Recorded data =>

┄┄┄┄┄┄

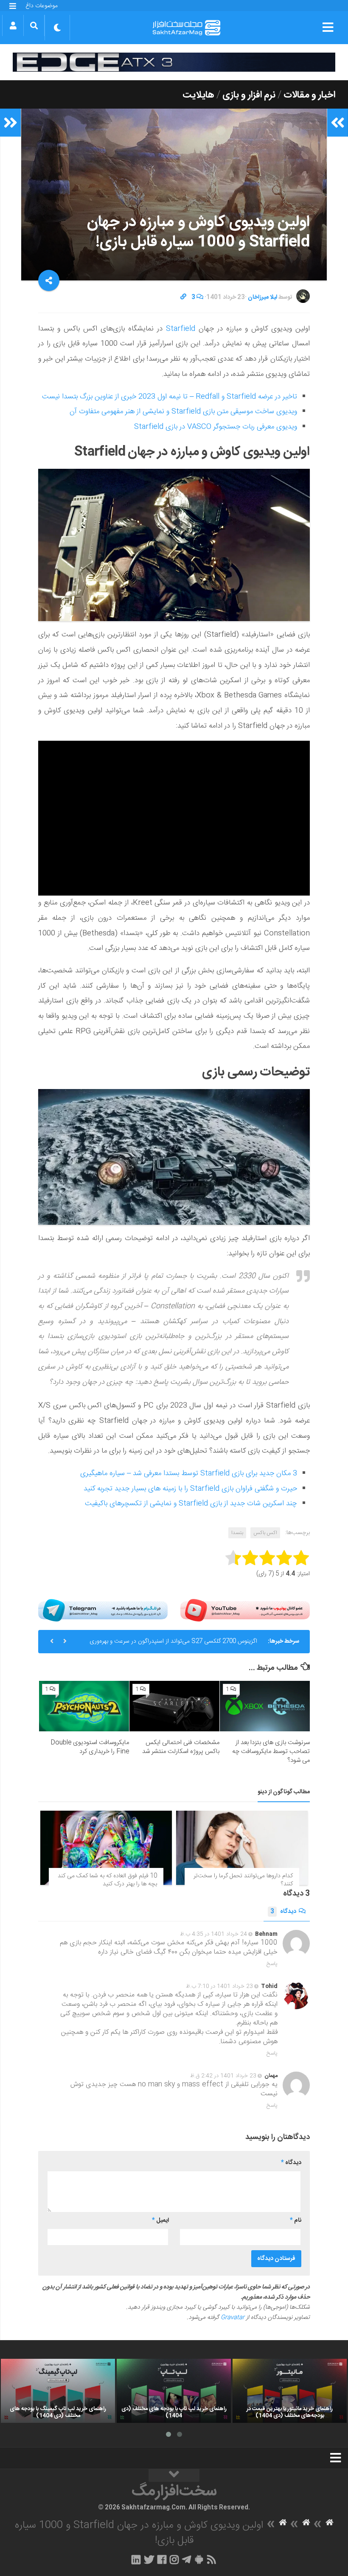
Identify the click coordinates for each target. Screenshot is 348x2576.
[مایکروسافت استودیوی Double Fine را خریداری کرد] (84, 1706)
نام (295, 2220)
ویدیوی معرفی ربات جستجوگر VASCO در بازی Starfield (215, 427)
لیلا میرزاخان (262, 297)
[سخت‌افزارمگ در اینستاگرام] (174, 2559)
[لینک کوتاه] (183, 297)
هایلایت (198, 95)
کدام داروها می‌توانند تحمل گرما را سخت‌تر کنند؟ (243, 1880)
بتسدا (237, 1533)
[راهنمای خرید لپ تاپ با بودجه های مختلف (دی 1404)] (174, 2391)
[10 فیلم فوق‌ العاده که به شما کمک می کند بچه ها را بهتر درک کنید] (106, 1847)
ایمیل (160, 2220)
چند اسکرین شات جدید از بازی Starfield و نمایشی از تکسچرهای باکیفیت (191, 1503)
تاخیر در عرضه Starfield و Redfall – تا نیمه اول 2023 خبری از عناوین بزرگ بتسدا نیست (169, 397)
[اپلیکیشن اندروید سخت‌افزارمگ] (198, 2559)
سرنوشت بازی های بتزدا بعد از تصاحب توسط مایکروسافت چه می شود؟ (271, 1751)
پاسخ (272, 1963)
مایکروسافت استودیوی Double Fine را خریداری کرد (90, 1747)
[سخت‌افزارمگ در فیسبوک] (161, 2559)
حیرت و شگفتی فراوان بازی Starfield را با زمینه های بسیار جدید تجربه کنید (190, 1489)
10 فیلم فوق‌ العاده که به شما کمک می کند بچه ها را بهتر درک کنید (107, 1880)
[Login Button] (13, 25)
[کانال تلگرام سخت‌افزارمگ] (186, 2559)
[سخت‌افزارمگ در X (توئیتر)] (149, 2559)
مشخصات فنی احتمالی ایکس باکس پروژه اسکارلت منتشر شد (180, 1747)
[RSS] (212, 2559)
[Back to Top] (174, 2475)
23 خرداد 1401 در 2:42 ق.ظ (223, 2075)
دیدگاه (283, 1912)
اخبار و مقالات (309, 95)
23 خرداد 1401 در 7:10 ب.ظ (219, 1986)
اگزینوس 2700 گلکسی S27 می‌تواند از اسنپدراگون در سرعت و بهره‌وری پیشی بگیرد (173, 1644)
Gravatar (232, 2318)
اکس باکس (265, 1533)
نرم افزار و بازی (248, 95)
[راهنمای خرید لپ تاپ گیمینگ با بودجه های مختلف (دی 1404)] (58, 2391)
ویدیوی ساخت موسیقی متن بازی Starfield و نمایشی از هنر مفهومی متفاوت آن (183, 411)
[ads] (174, 62)
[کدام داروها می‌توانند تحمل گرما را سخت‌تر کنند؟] (242, 1847)
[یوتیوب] (245, 1610)
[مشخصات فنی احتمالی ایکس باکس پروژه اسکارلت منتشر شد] (174, 1706)
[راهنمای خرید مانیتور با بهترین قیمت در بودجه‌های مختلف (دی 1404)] (290, 2391)
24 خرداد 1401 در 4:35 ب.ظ (213, 1934)
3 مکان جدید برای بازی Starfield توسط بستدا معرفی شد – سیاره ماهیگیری (188, 1473)
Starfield (180, 329)
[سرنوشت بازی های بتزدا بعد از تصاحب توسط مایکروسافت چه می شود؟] (265, 1706)
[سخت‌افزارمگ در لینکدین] (136, 2559)
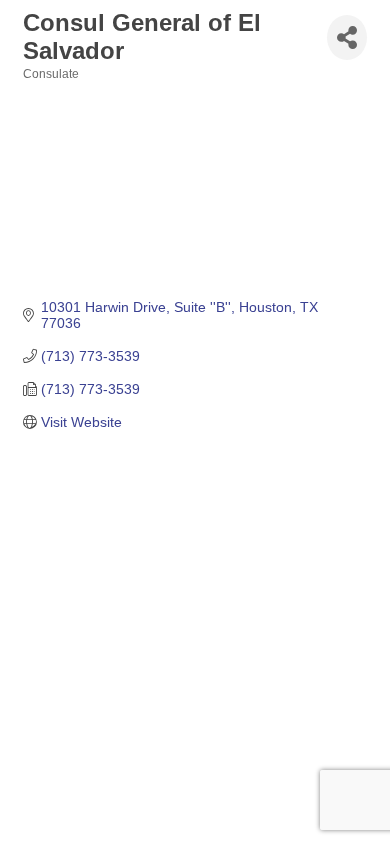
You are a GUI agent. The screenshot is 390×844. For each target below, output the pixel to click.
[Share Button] (347, 37)
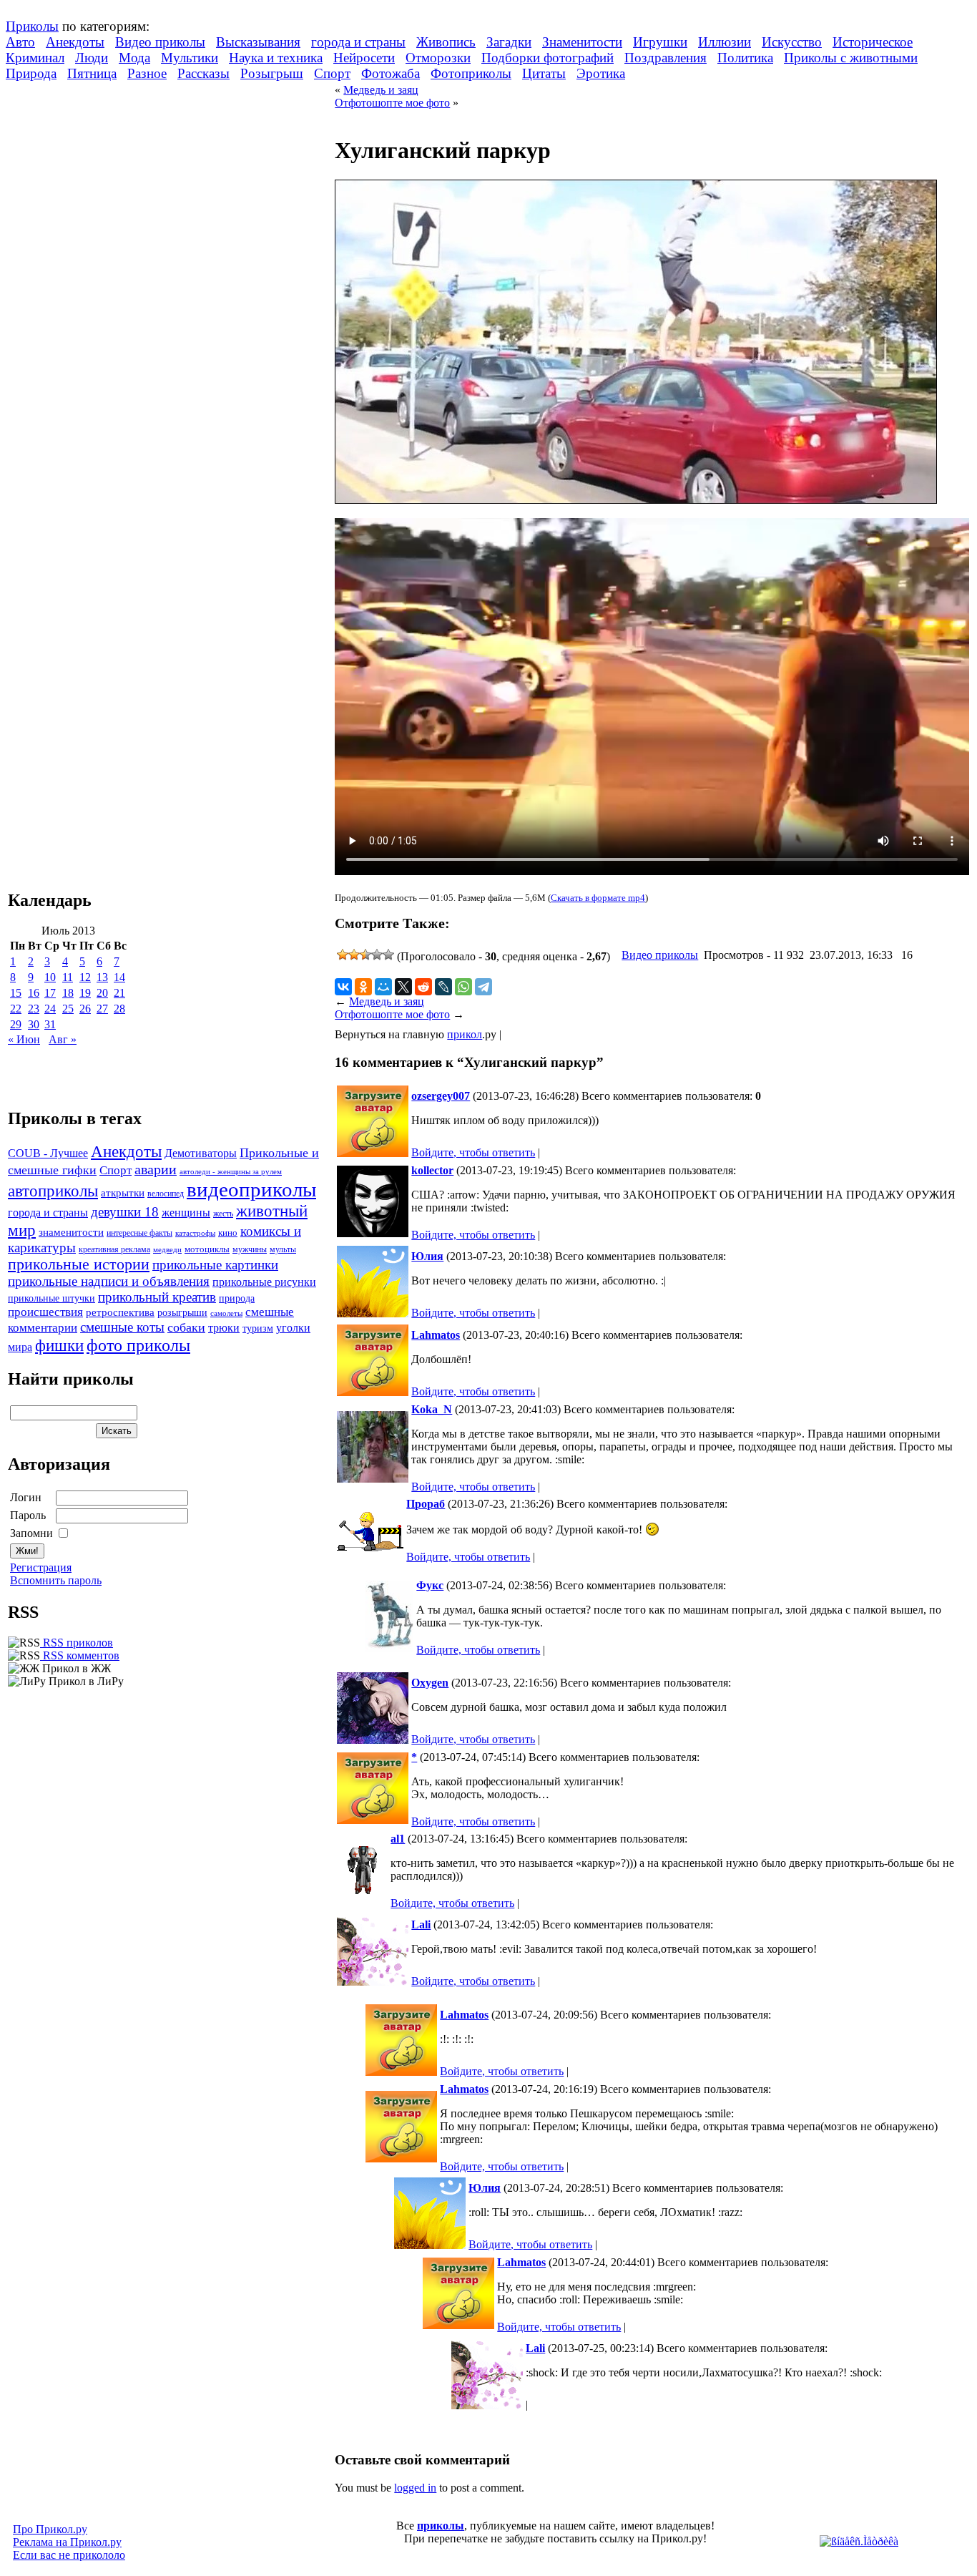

┄┄┄┄┄┄

TASK => Every line above in which the word "سرنوشت" occurs needs to be copied.

EXERCISE RESULT =>
سرنوشت بازی های بتزدا بعد از تصاحب توسط مایکروسافت چه می شود؟ (271, 1751)
[سرنوشت بازی های بتزدا بعد از تصاحب توسط مایکروسافت چه می شود؟] (265, 1706)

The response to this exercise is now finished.